On Sun, Jul 18, 2010 at 11:18 AM, Justin Riley <justin.t.riley at gmail.com> wrote:
> Hi Matthieu,
>
> At least for the modifications I made, no not yet. This is exactly what
> I'm asking about in the second paragraph of my response. The new SGE/PBS
> support will work with multiple hosts assuming the ~/.ipython/security
> folder is NFS-shared on the cluster.
>
> If that's not the case, then AFAIK we have two options:
>
> 1. scp the furl file from ~/.ipython/security to each host's
> ~/.ipython/security folder.
>
> 2. put the contents of the furl file directly inside the job script
> used to start the engines
>
> The first option relies on the user having password-less configured
> properly to each node on the cluster. ipcluster would first need to scp
> the furl and then launch the engines using PBS/SGE.
>
> The second option is the easiest approach given that it only requires
> SGE to be installed, however, it's probably not the best idea to put the
> furl file in the job script itself for security reasons. I'm curious to
> get opinions on this. This would require slight code modifications.
>
> ~Justin
>
> On 07/18/2010 01:13 PM, Matthieu Brucher wrote:
>> Hi,
>>
>> Does IPython support now sending engines to nodes that do not have the
>> same $HOME as the main instance? This is what kept me from testing
>> correctly IPython with LSF some months ago :|
>>
>> Matthieu
>>
>> 2010/7/18 Justin Riley<justin.t.riley at gmail.com>:
>>> Hi Satra/Brian,
>>>
>>> I modified your code to use the job array feature of SGE. I've also made
>>> it so that users don't need to specify --sge-script if they don't need a
>>> custom SGE launch script. My guess is that most users will choose not to
>>> specify --sge-script first and resort to using --sge-script when the
>>> generated launch script no longer meets their needs. More details in the
>>> git log here:
>>>
>>> http://github.com/jtriley/ipython/tree/0.10.1-sge
>>>
>>> Also, I need to test this, but I believe this code will fail if the
>>> folder containing the furl file is not NFS-mounted on the SGE cluster.
>>> Another option besides requiring NFS is to scp the furl file to each
>>> host as is done in the ssh mode of ipcluster, however, this would
>>> require password-less ssh to be configured properly (maybe not so bad).
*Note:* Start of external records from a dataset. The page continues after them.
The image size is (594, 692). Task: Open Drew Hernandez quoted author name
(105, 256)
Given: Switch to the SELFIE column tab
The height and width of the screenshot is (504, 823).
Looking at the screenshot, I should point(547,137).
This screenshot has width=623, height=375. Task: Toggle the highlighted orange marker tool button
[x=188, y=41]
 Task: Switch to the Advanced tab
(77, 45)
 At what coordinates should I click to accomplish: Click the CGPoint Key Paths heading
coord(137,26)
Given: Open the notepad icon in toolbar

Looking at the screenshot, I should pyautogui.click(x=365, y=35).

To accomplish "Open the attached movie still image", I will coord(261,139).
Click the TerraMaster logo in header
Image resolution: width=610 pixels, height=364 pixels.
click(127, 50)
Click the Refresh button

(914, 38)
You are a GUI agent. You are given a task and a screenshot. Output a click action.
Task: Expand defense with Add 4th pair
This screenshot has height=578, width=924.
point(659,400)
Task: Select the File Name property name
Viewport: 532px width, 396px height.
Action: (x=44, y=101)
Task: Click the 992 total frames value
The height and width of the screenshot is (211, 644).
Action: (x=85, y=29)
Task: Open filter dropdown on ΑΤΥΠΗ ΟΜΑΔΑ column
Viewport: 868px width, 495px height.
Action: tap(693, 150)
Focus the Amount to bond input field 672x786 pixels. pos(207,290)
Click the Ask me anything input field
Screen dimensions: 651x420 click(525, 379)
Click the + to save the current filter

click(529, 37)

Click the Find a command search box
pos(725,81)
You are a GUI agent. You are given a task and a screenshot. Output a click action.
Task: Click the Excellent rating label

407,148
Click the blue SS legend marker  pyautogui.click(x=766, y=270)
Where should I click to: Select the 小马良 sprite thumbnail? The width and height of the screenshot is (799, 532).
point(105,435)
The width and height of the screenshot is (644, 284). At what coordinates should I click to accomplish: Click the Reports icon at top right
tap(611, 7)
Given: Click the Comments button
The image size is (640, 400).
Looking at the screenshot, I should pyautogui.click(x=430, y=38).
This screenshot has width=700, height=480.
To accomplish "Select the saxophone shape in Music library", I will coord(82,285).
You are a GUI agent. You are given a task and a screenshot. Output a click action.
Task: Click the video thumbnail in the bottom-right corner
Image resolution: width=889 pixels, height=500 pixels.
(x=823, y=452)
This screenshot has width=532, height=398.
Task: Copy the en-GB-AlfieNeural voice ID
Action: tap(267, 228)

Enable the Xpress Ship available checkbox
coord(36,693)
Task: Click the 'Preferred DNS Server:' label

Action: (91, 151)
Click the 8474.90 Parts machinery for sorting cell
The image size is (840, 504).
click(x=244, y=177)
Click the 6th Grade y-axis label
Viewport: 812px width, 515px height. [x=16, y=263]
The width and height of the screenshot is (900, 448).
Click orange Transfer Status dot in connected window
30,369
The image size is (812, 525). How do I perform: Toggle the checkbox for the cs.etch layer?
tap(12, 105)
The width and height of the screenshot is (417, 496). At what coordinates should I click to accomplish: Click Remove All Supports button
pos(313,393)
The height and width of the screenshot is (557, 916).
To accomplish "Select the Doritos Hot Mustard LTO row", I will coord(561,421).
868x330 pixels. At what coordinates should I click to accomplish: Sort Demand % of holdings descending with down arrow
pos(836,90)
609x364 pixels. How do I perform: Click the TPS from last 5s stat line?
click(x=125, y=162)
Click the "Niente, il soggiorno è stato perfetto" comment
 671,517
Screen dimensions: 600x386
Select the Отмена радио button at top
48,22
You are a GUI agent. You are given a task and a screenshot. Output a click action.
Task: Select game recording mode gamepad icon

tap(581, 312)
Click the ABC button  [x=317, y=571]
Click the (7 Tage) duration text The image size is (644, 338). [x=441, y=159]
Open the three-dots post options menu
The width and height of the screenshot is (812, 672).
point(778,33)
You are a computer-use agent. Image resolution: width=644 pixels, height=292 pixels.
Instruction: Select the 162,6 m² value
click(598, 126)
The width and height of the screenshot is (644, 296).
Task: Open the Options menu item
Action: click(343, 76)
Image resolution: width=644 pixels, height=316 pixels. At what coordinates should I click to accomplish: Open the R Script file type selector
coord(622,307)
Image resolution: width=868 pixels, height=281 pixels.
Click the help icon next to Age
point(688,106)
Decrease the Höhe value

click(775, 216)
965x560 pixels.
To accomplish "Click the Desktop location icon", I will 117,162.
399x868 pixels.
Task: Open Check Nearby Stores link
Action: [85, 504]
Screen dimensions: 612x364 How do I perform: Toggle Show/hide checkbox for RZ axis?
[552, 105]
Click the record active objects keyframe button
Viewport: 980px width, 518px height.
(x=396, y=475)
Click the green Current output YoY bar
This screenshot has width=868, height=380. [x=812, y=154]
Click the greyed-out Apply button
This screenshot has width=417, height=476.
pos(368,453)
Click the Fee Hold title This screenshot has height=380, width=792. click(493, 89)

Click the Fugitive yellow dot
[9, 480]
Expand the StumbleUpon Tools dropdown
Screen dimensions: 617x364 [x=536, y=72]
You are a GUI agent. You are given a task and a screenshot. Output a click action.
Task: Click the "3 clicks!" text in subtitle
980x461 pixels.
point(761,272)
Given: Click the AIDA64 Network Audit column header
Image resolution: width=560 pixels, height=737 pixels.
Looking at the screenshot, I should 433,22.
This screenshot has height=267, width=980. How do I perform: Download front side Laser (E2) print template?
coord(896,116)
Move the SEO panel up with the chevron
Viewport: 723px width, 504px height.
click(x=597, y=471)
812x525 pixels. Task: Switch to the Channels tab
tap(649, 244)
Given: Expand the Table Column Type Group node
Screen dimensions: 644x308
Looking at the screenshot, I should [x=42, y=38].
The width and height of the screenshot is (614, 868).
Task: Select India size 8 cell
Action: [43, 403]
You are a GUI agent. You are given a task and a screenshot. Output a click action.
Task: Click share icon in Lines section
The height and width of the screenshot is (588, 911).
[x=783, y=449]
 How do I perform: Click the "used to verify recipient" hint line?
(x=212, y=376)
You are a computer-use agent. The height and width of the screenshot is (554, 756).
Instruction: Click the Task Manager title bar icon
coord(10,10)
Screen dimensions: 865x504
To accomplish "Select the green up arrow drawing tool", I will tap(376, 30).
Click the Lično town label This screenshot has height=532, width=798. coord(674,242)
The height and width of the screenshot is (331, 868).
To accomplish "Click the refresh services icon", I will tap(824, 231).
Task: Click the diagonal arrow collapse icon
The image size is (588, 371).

>>> Another option is to dump the generated furl file into the job script
>>> itself. This has the advantage of only needing SGE installed but
>>> certainly doesn't seem like the safest practice. Any thoughts on how to
>>> approach this?
>>>
>>> Let me know what you think.
>>>
>>> ~Justin
>>>
>>> On 07/18/2010 12:05 AM, Brian Granger wrote:
>>>> Is the array jobs feature what you want?
>>>>
>>>> http://wikis.sun.com/display/gridengine62u6/Submitting+Jobs
>>>>
>>>> Brian
>>>>
>>>> On Sat, Jul 17, 2010 at 9:00 PM, Brian Granger<ellisonbg at gmail.com>    wrote:
>>>>> On Sat, Jul 17, 2010 at 6:23 AM, Satrajit Ghosh<satra at mit.edu>    wrote:
>>>>>> hi ,
>>>>>>
>>>>>> i've pushed my changes to:
>>>>>>
>>>>>> http://github.com/satra/ipython/tree/0.10.1-sge
>>>>>>
>>>>>> notes:
>>>>>>
>>>>>> 1. it starts cleanly. i can connect and execute things. when i kill using
>>>>>> ctrl-c, the messages appear to indicate that everything shut down well.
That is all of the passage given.